The study comes just days after the 16th Conference of Parties (COP16) closed on Friday (10th December 2010) without having reached an international binding agreement on climate change. Nations involved in the UN climate summit in Cancun agreed to make non-binding emission cuts, with some countries, including Japan and the US declining to sign a new Kyoto agreement. Non legally binding promises will need to be relied upon until COP17 in Durban, South Africa in 2011.

Derocher is sceptical that policymakers will act to curb emissions in time. "There are few indications that such policies will be implemented in a timely manner. Globally, 25 per cent of mammalian species are threatened with extinction and, in this context, the plight of polar bears is sadly typical," he said.

Loss of habitat isn't the only threat to Arctic species such as the polar bear, according to a separate paper, "The Arctic Melting Pot", published in Nature this week.
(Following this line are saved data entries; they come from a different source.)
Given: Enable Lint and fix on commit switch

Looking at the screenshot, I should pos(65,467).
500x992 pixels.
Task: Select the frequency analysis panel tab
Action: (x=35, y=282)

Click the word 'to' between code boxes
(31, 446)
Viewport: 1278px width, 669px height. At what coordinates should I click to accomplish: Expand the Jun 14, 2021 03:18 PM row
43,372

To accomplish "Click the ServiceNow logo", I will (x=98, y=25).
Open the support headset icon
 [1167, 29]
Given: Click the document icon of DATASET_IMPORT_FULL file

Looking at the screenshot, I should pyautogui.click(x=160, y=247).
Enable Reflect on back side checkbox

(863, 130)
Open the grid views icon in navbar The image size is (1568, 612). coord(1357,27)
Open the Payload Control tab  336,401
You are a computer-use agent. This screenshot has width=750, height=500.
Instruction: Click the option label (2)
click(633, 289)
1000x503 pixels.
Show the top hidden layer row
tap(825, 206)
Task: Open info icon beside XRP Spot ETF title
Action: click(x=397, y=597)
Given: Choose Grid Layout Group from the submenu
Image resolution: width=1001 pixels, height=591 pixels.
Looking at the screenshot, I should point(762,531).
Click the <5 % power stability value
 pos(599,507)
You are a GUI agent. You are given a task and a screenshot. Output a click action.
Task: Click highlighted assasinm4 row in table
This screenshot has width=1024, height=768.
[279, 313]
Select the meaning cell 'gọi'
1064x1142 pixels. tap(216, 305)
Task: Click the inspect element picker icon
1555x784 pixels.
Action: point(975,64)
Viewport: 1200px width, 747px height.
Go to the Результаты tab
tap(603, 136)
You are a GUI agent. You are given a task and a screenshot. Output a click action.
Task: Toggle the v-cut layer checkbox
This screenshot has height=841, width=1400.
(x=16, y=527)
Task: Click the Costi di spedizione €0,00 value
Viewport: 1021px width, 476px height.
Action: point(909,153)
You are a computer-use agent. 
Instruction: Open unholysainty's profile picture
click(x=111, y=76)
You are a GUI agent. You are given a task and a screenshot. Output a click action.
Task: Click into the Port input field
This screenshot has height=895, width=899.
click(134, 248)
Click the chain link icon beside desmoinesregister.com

As sea ice melts, species that have been separated for thousands of years are expected to start to interbreed, generating novel hybrid species and driving existing rare species extinct.

"When human activities abruptly alter environments, it can increase the frequency of hybridisation, which can have negative effects, including pushing some species toward extinction," said lead author of the study Brendan Kelly, who is based at the National Oceanic and Atmospheric Administration, Juneau, Alaska.

Kelly carried out a survey of published literature on hybridisation. He counted 34 hybridisation events between distinct populations, species and genera in marine mammals living in or near the Arctic.

The review was biased toward the most recent decades and focused on the Arctic Ocean, where ice forms a diminishing barrier between marine mammals. Of the 22 species that had hybridised, 14 were listed as endangered, threatened or of special concern in more than one country.

A white bear with brown patches killed by Inuit hunters in 2006 was revealed via DNA tests to be half-polar bear, half grizzly hybrid. In the late 1980s, a hybrid narwhal-beluga was seen off the west coast of Greenland, and last year, a hybrid bowhead-right whale was photographed in the Bering Sea.

According to actionbioscience.org: "In a case of quantum evolution, polar bears evolved rapidly to exploit a vacant ecological niche as a specialized predator of seals." Polar bears are believed to have evolved from the brown bear, and it is considered that the bears could be adept to changing once again according to the climate, if temperatures do not rise too high.

In light of recent studies, it appears that more stringent emission cuts are required globally to protect endangered species, and the hope is that the coming year will see further climate negotiations internationally.